_What you have to do_:
After locating the line that holds "You are a computer-use", copy that line and all that follow it word for word through the end of the data, with no pictures.

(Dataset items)
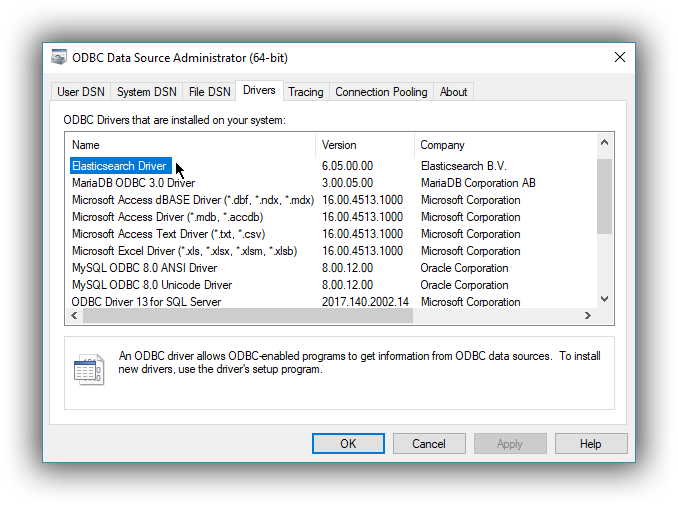Screen dimensions: 678x505
Task: Click the ODBC Administrator title bar icon
Action: pyautogui.click(x=60, y=58)
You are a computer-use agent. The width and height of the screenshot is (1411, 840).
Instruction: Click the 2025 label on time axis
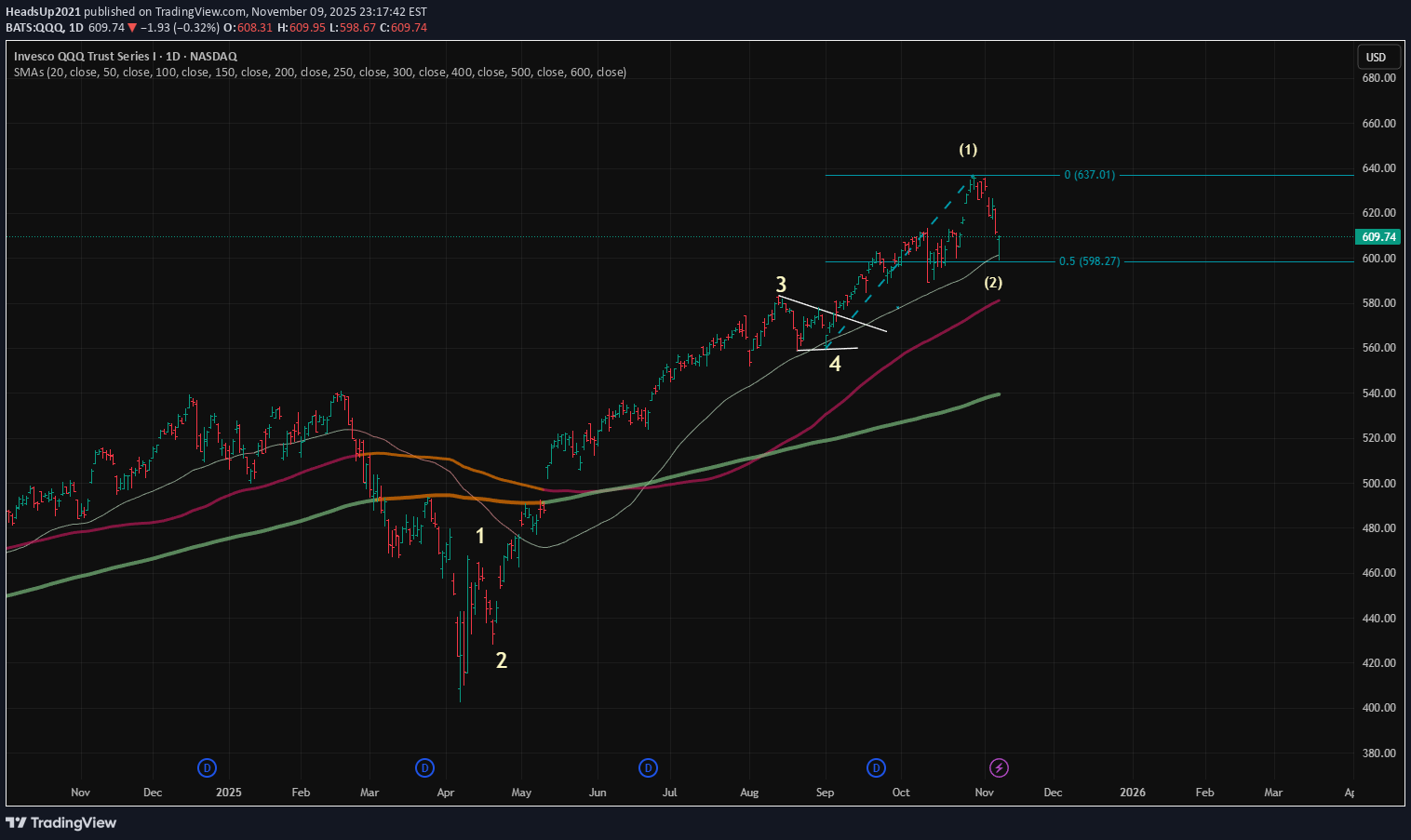click(x=228, y=793)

_Reply to the task_:
You are a computer-use agent. The width and height of the screenshot is (1411, 840).
Instruction: Click the 2025 label on time axis
click(x=228, y=793)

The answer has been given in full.